The elevator pinged bringing me back to present..an indication that my floor has arrived..and from there it took a minute for me to locate my cabin..The shiny floor, the state of the art paintings and sculptures, the expensive furniture n the floor to ceiling glass pane giving an immaculate view of the city was enough for an gasp to escape from my mouth..In the way from the foyer to my cabin i came across all these, mentally praising it n gushing on how i m too a part of this prestigious organization.
I entered my cabin n grinned taking its view..PERFECT!…just perfect..though it was not that big but was just perfect. The decor was lively, The choice of furniture was marvelous n the whole aura was of typical Raizada’s.
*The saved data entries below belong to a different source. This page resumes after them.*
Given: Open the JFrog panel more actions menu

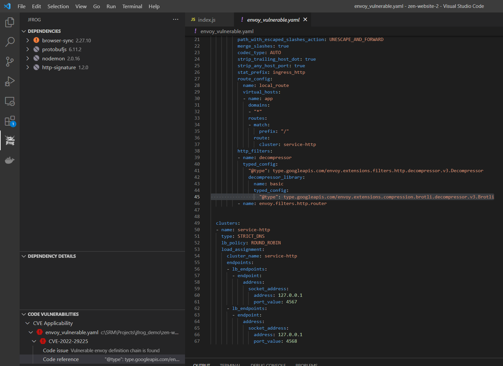Looking at the screenshot, I should [176, 19].
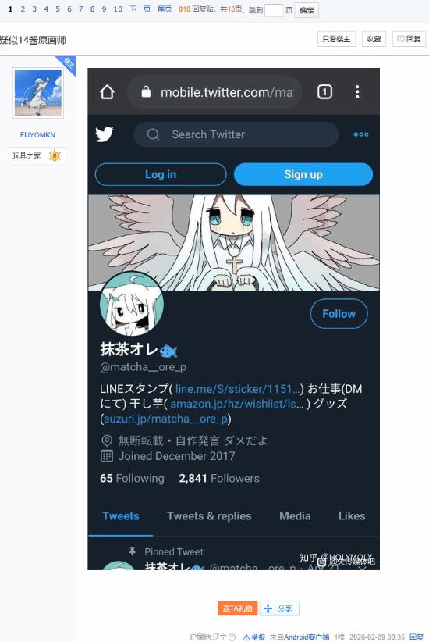Click the 回复 reply button at top
This screenshot has width=429, height=642.
[409, 39]
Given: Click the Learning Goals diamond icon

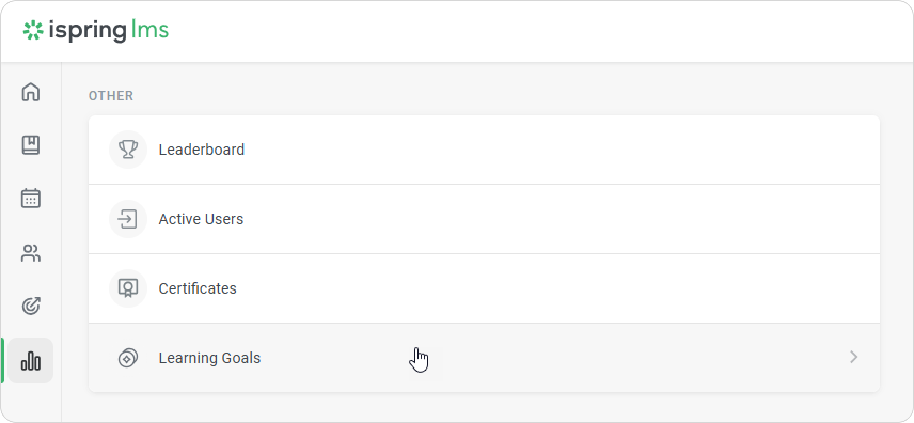Looking at the screenshot, I should pyautogui.click(x=128, y=358).
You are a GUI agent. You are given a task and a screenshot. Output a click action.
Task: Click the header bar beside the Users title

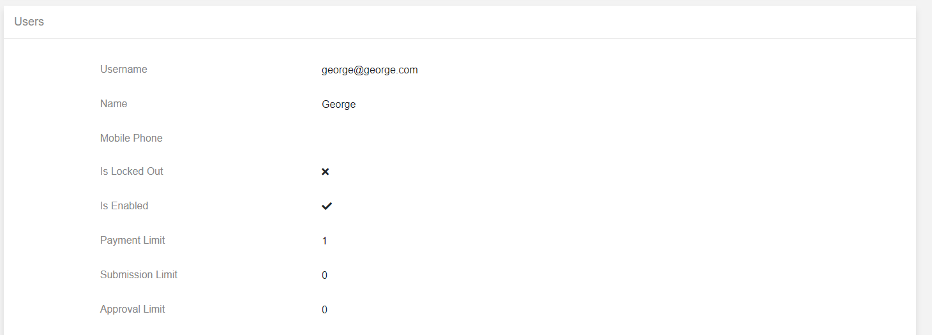point(479,22)
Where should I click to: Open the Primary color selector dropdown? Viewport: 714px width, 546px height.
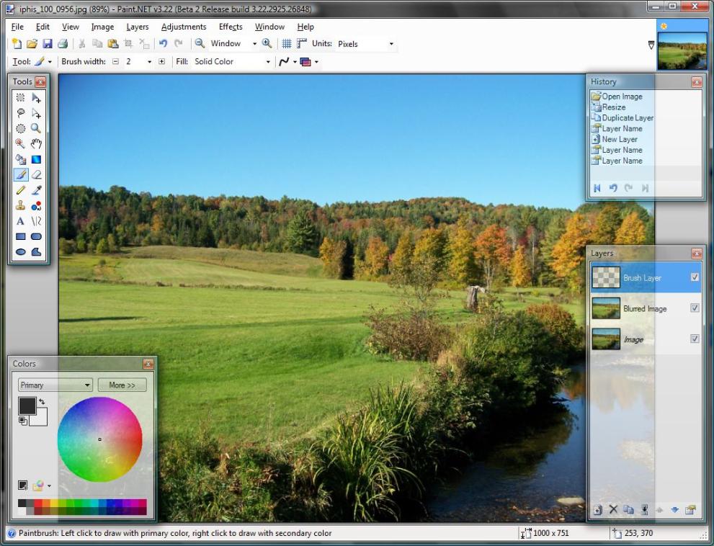tap(55, 385)
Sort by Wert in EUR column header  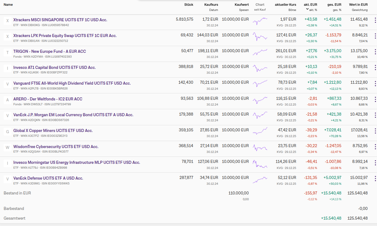point(358,5)
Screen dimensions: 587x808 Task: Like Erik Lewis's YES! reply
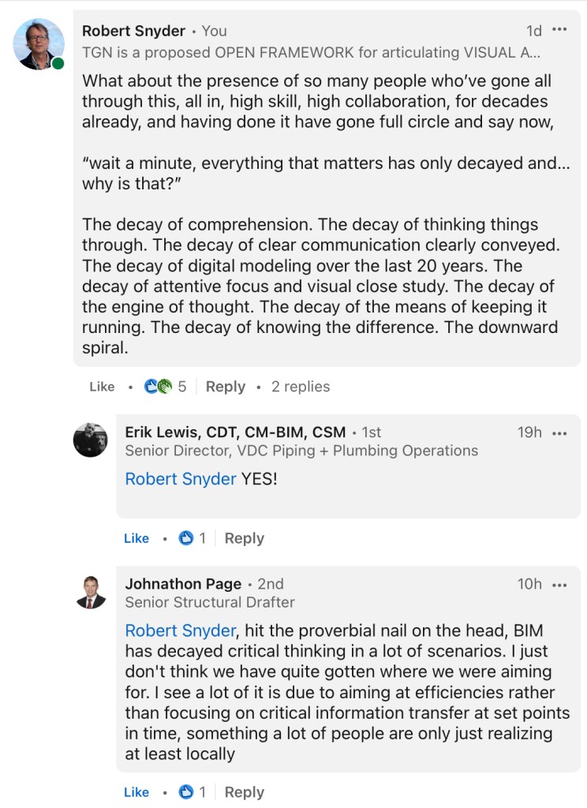point(136,538)
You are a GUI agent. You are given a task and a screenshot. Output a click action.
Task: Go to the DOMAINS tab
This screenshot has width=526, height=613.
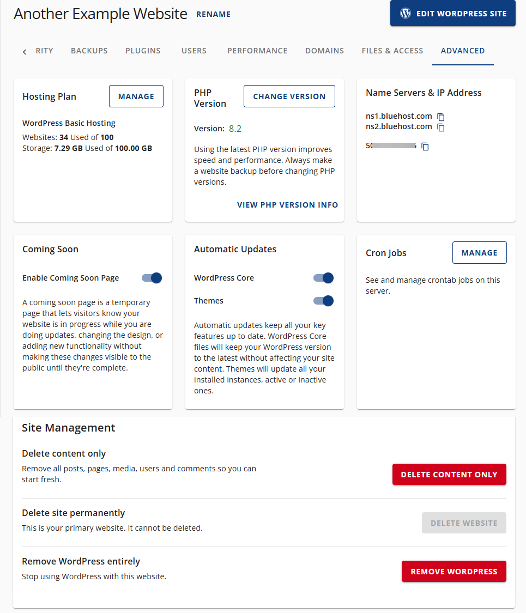point(324,50)
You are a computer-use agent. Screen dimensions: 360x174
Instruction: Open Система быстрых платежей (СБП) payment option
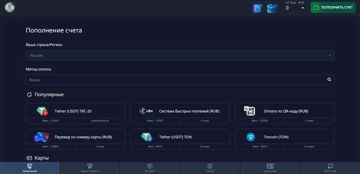180,111
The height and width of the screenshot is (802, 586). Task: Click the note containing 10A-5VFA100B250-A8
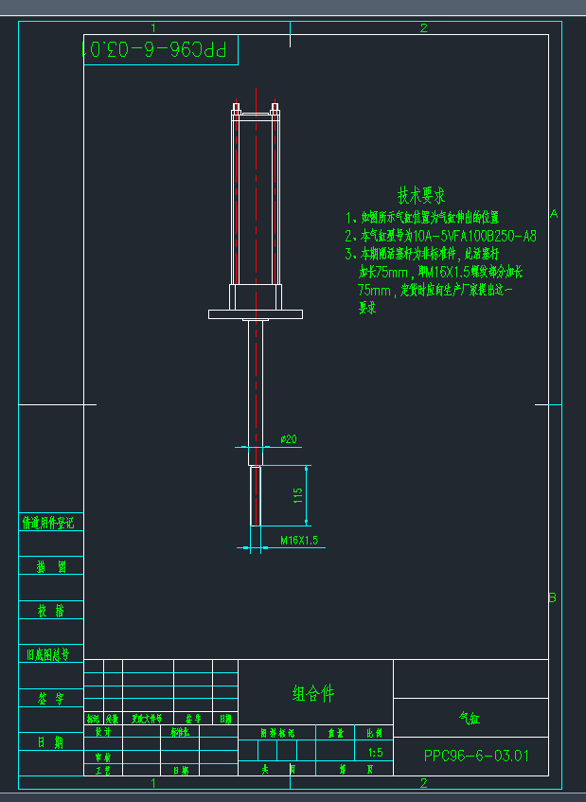point(441,236)
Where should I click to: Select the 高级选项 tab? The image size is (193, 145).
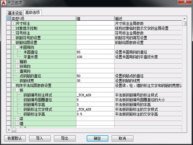(x=33, y=13)
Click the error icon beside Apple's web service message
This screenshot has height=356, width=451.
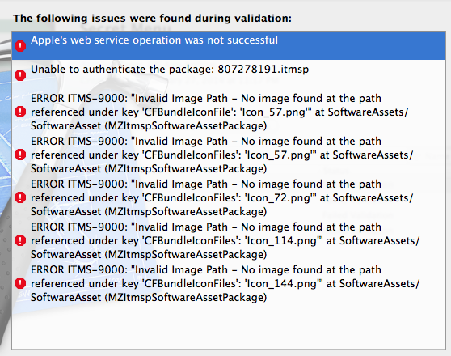(x=20, y=46)
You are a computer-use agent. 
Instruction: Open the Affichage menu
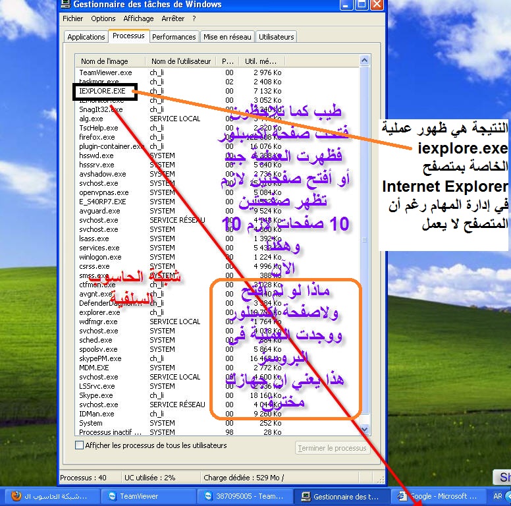138,19
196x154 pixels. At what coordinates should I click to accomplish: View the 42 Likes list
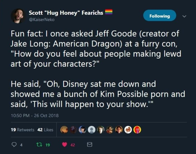point(45,130)
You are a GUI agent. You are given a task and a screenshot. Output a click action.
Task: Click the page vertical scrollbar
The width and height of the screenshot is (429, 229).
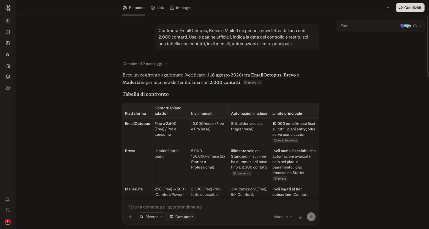427,46
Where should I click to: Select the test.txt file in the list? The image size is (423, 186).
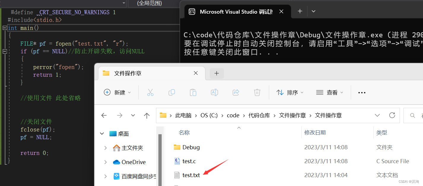coord(191,175)
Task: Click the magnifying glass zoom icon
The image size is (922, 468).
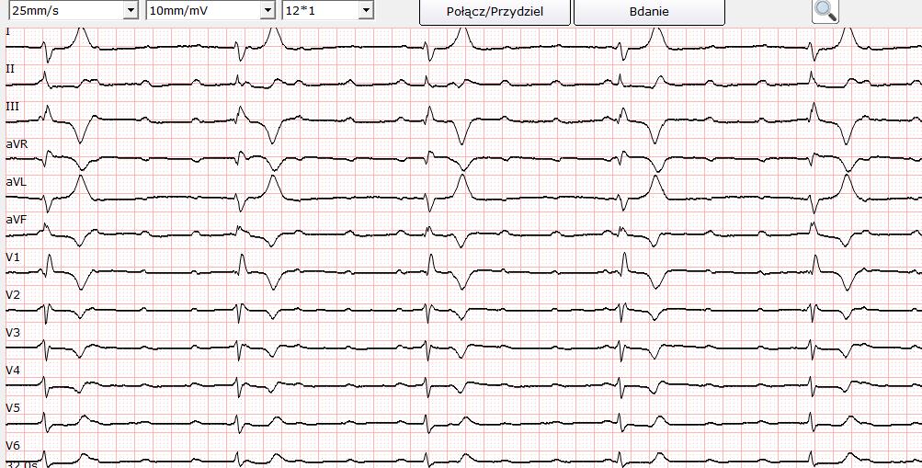Action: pos(825,11)
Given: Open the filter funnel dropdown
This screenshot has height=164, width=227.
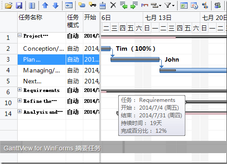Looking at the screenshot, I should point(169,5).
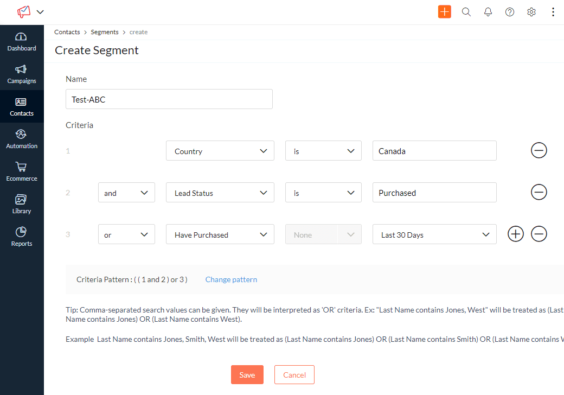Open the Country field dropdown
The image size is (564, 395).
click(220, 150)
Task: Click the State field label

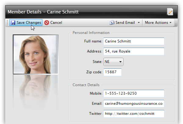Action: (97, 62)
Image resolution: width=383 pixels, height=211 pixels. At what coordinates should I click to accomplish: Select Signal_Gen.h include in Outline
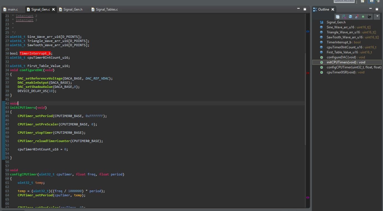coord(336,22)
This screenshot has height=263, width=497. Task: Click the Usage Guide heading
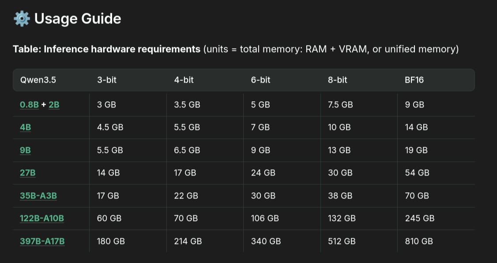[x=78, y=19]
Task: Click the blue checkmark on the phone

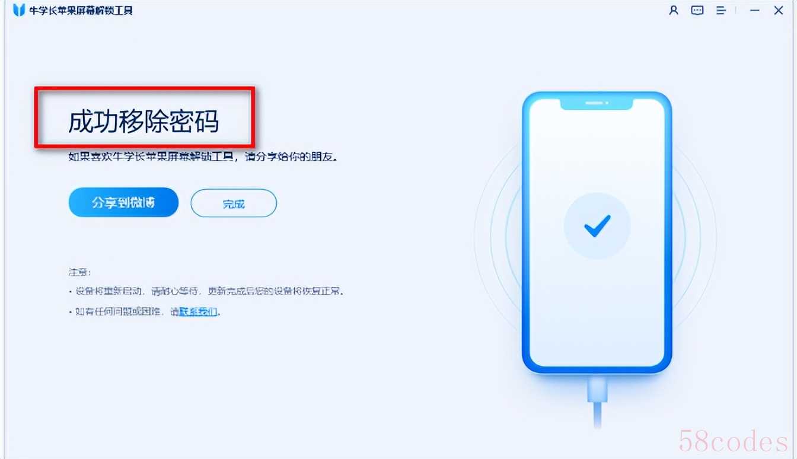Action: point(597,225)
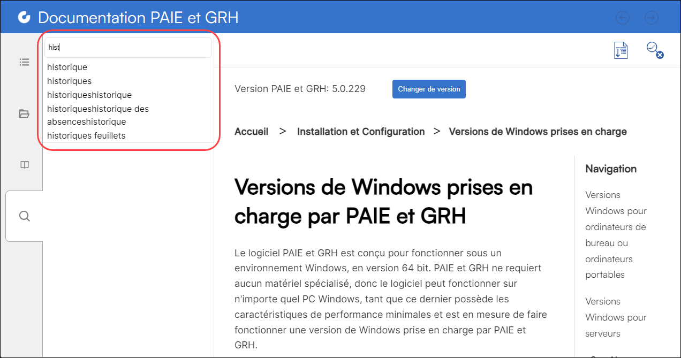
Task: Click in the search field containing 'hist'
Action: [128, 48]
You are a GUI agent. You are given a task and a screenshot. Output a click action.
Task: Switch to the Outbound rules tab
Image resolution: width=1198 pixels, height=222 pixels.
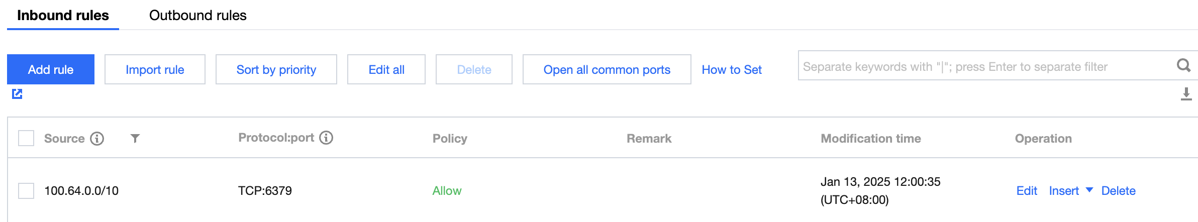[197, 16]
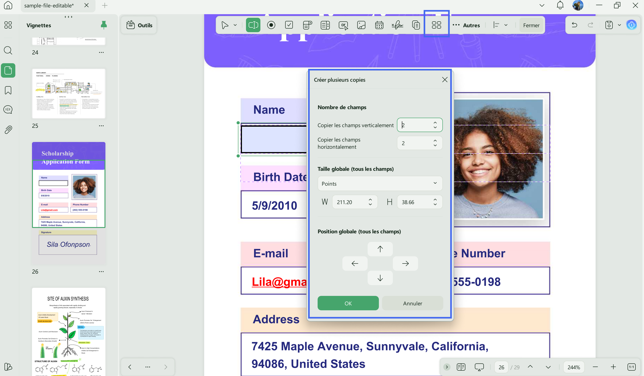Open the bookmarks panel in sidebar
Screen dimensions: 644x376
8,90
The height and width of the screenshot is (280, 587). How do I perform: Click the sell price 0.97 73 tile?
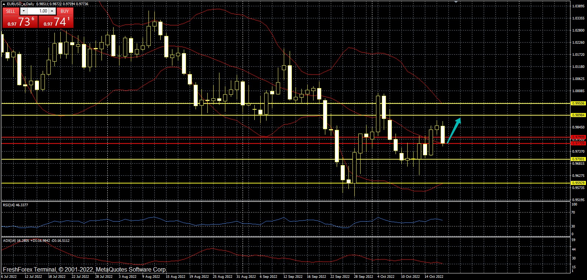[x=20, y=22]
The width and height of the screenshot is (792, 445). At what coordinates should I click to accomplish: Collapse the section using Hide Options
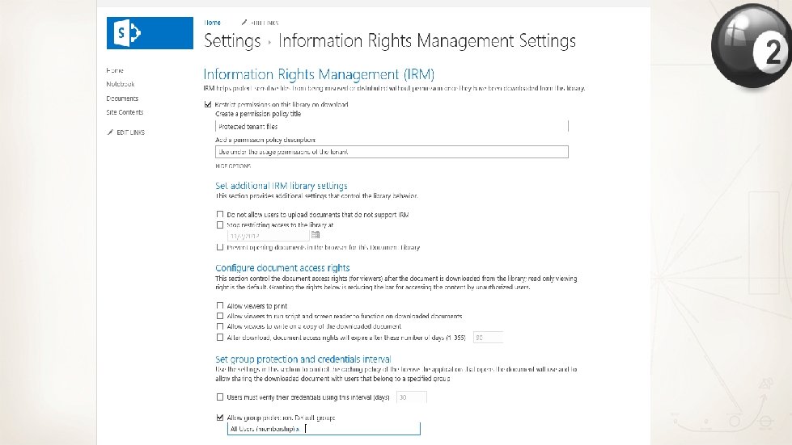[233, 166]
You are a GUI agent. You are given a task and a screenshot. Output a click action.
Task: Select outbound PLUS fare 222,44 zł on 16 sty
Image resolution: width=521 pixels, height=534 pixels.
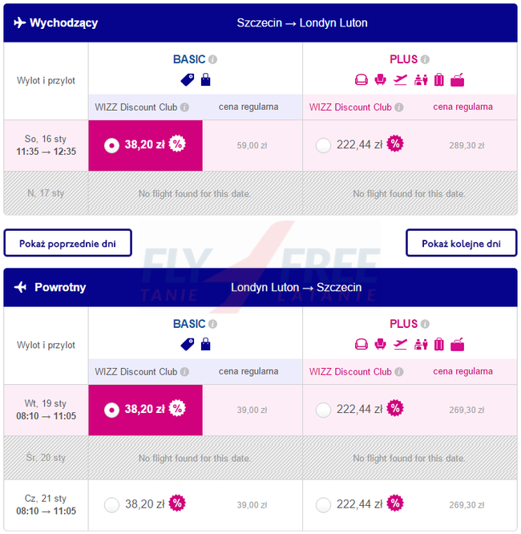coord(324,145)
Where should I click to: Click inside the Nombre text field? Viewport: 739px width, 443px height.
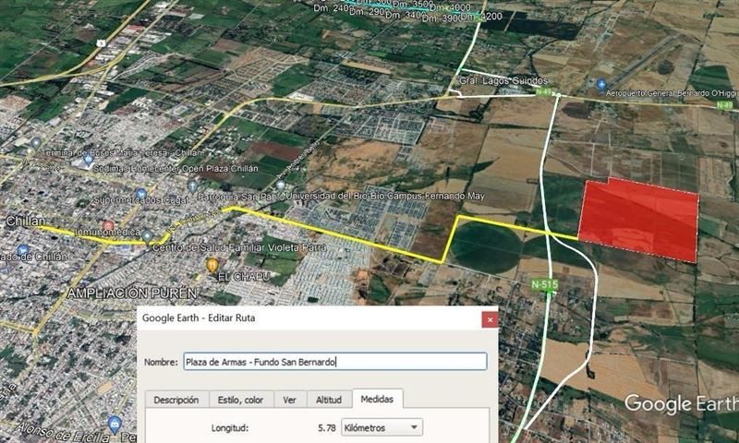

I was busy in twirling inside my cabin when my door gets knocked n entered Mrs Smith. I stumbled at got nervous on seeing her but she greet me with a smile n instantly made me comfortable. She showed me my Mac n explained me what i need to do..where i can find her schedule. She was very friendly n i instantly felt glad to be working under her. I was given my login details which i’ll need to work from my mac, she told me the direction to the coffee room n the food court n went away after wishing me luck for my first day at job. I beamed at that sweet gesture of hers n thanked her.
oh, i like her already.
The day pass out in a haze doing the stuff i was required to do. Checking mails, replying to dem, keeping her schedule up to date and other work that came my way. By 5:30, my boss came outta her cabin , calling it a day for us n giving me a smile made way to the elevators.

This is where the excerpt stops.